Most likely, Moscow (or at least part of the Russian elite) is also uneasy with the prospect of a revolution meant to put an end to corruption schemes. The Republic of Moldova will never become a security threat for the de facto existence of Transdniestria, but the new leaders in Chișinău – determined to pursue an anticorruption agenda that could affect criminal interests on both banks of the Dniester -, are definitely a threat for the oligarchs in Tiraspol. Maybe this is how we should understand the recent declaration of the Russian senator Viktor Bondarev who claimed that Russia is ready to invade Odessa and march to Tiraspol in order to liberate the Russian military forces from Transdniestria, if these Russian forces will suffer from a blockade (?) from Chișinău, Kiev and NATO (sic!).

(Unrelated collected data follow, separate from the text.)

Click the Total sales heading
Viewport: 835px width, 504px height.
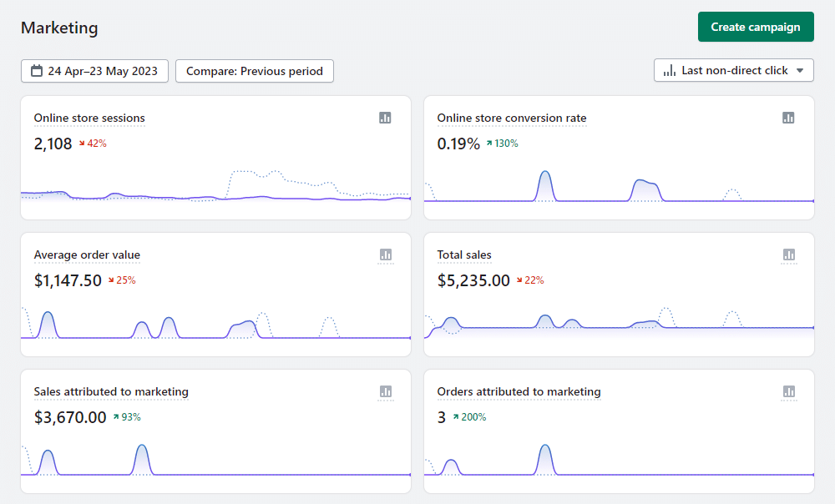coord(464,255)
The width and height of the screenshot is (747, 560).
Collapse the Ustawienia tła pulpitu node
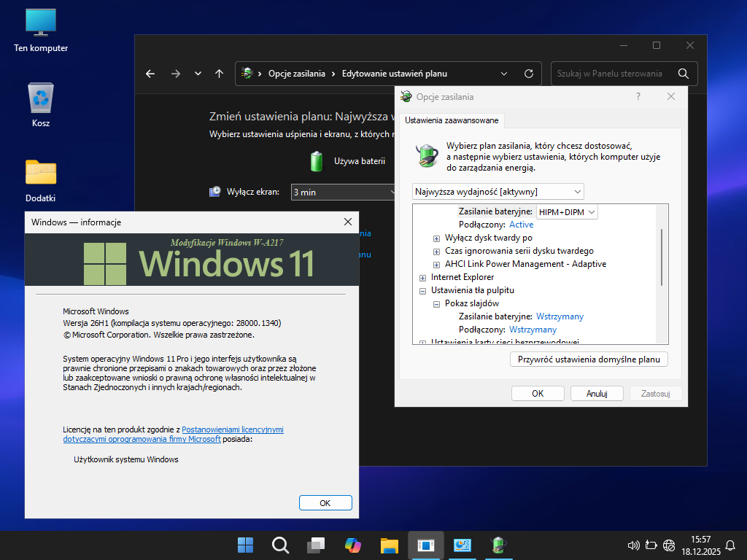click(x=423, y=290)
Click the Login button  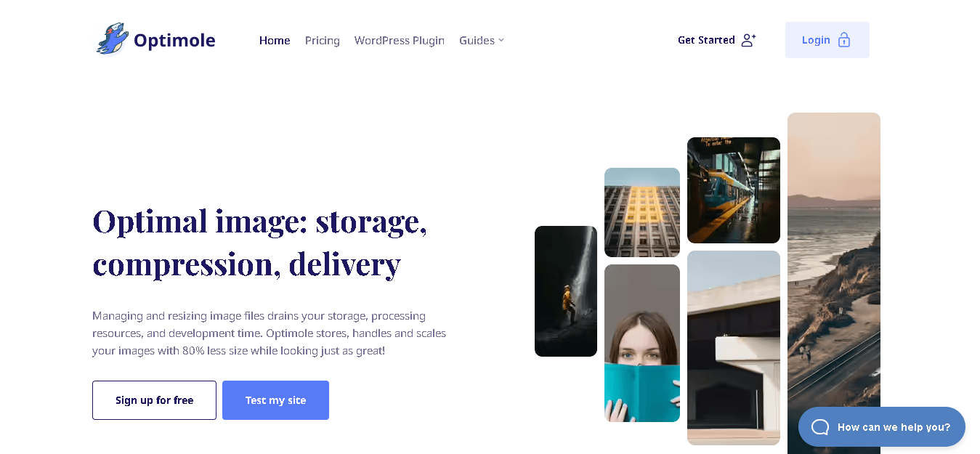[827, 40]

Maia Sandu’s and the Government’s relation with Transdniestria seems to be very important not only for the politicians in Tiraspol and Moscow, but also for some so-called „researchers”, that signal their eagerness to know more about the future of the relation between Chișinău and Tiraspol. Recently, in a conference held in Bender (28-29 June), several analysts wondered how will Maia Sandu act on the Transdniestria dossier. Some assumed that Sandu will not be as harsh as the Ukrainian president. Such opinions are most likely a way of signaling to Sandu/ the Government, that, as long as they don’t act against Transndniestrian interests, the conflict will remain frozen.

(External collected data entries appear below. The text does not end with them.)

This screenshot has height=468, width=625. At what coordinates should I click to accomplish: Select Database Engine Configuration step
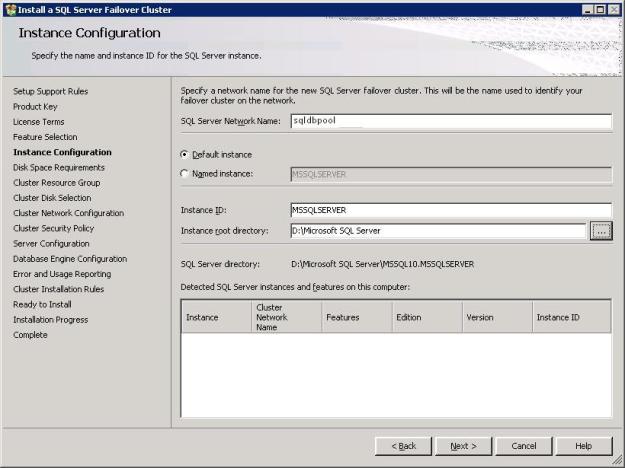click(70, 259)
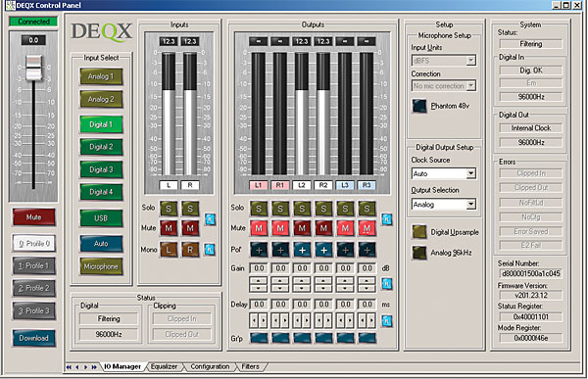The height and width of the screenshot is (379, 588).
Task: Increase L1 gain with up stepper
Action: 259,281
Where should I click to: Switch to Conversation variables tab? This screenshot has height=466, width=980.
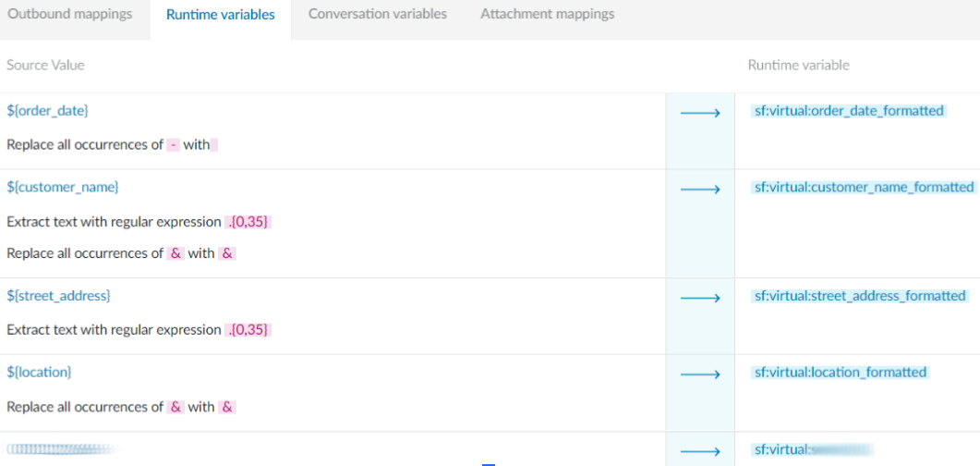click(377, 14)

In the fight against corruption and for the Government’s plans to improve the standards of living for the Moldovans, Bucharest and Brussels can play a role of utmost importance. Their support isn’t only about expertise and money, but also about rapid deployment of goods in times of crises – crises that will most likely be orchestrated by those threatened by the anticorruption agenda of the new Cabinet. Such a crisis is already unfolding in the Republic of Moldova: the fuel shortage in the market, in the middle of the agricultural season, generated by importers of petroleum products as a result of PAS’s efforts to eliminate cartel-type agreements on the market.

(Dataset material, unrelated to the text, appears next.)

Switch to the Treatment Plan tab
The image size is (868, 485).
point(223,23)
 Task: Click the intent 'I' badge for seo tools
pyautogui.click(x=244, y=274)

Recently, in the Moldovan public space, an idea keeps circulating that one of the challenges for the stability of the Republic of Moldova is a possible president-prime minister conflict. At this moment, such a situation is quite unlikely: i) as we mentioned, PAS does not have strongmen/ leaders thirsty for power, neither Gavriliță nor Grosu have the necessary electoral capital needed in order to try to separate PAS from Maia Sandu; ii) PAS is known as the pro-presidential party – no party leader will try to challenge the authority of Maia Sandu, because this is the most simple way to a rapid political downfall; iii) the leaders from PAS will take no distance from Maia Sandu unless they want to commit political suicide: not only would they lose the government, but they would later become victims of the gangs they are now trying to eliminate. The biggest challenges for the new Government in Chișinău are of an internal nature and derive from the assumed objective of fighting corruption. In the absence of a black swan scenario, such as a global economic crisis like the one in 2008, which would cause the EU / US to turn the attention away from Chișinău, the main challenges for the new government will be of internal nature and will be caused by the ambition of dismantling patronage schemes that have been operating for 30 years and stretch from Chișinău to Moscow.